Somewhere around ninth or tenth grade, I took my required high-school health class. Early that first semester, we were asked to set a fitness goal for ourselves. I was one of the small guys on the football team, and a mediocre wrestler, at best, with a large head, skinny build, and little natural athletic talent — so there was plenty of room for physical improvement.
I thought about speed and strength-related goals, like many of my male classmates, but ultimately settled on this: “I want to be able to bike or walk anyplace I want to go, even when I’m in my 70s.”
Or something like that; you get the gist. To be completely honest, I had visions of a family bike trip across the country. Our teacher was also a coach on his way to assistant principal, but even he took notice. This goal was not like a lot of the others. It was extremely long-term, and seemed modest, but as a man of a certain age, he knew this was no small thing.
As a senior, I played varsity football as second-string noseguard. I was about 6-2 and 175 pounds at the end of season, so when wrestling started, I told my coach I was going 189. (Dad told me in 7th grade, when I said I wanted to wrestle, that I always had to wrestle up a weight class — I was forbidden to cut weight, or he would pull me from the team.)
By the mid-point of the season, I weighed 152 pounds, and wrestled 160, 171, and 189, as needed. I was skinny, sure, but had never been in better shape, and had my best (albeit still mediocre) season.
Freshman year at Yale, after several months away from organized sports, I entered an intramural wrestling tournament. I wrestled three shortened periods, won my first match, and went outside to puke in the snow.
The second match was the next day. This time, my opponent had put at least modest effort into his cardio since high school, and it showed. For me, it’s been downhill since.
Today? 6-3 and 235 (on a good day). My bike hung in the garage all spring and summer this year. I road the stationary bike indoors after dark fairly regularly for a few months — but as far as biking anywhere I want to go…well, I can still ride, but we aren’t gonna make time. Especially on the hills.

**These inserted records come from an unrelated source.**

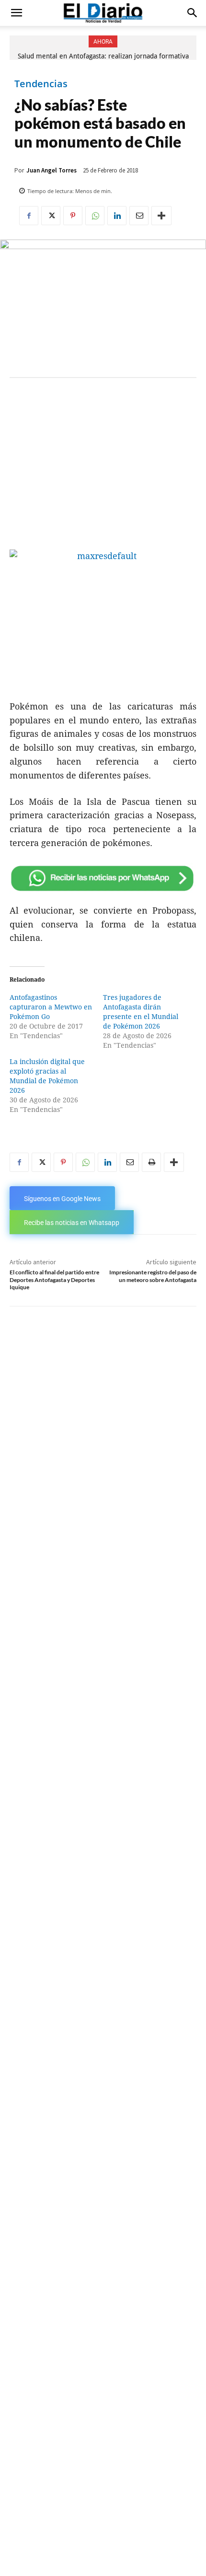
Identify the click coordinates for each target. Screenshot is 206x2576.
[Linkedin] (116, 215)
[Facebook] (28, 215)
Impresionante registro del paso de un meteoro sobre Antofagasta (152, 1276)
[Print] (151, 1162)
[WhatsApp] (94, 215)
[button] (16, 13)
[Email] (139, 215)
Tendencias (41, 84)
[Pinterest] (72, 215)
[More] (161, 215)
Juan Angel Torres (51, 170)
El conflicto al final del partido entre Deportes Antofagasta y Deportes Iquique (54, 1280)
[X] (50, 215)
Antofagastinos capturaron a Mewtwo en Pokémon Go (51, 1007)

What’s more: it has begun to bother me that I cannot move my own weight with just my arms. I can do solid pushups, but no pull-ups. From a survival standpoint, this seems like a bad thing. Not that I expect to be in a fight-or-flight situation this week, but then, that’s the point: you never know…
In some ways I was wise as a kid; in some ways, just way less busy and as invincible as only a teenage boy can be. But here in my Second Third, I should be self-sufficient — and that means physically, too. I’ve got work to do.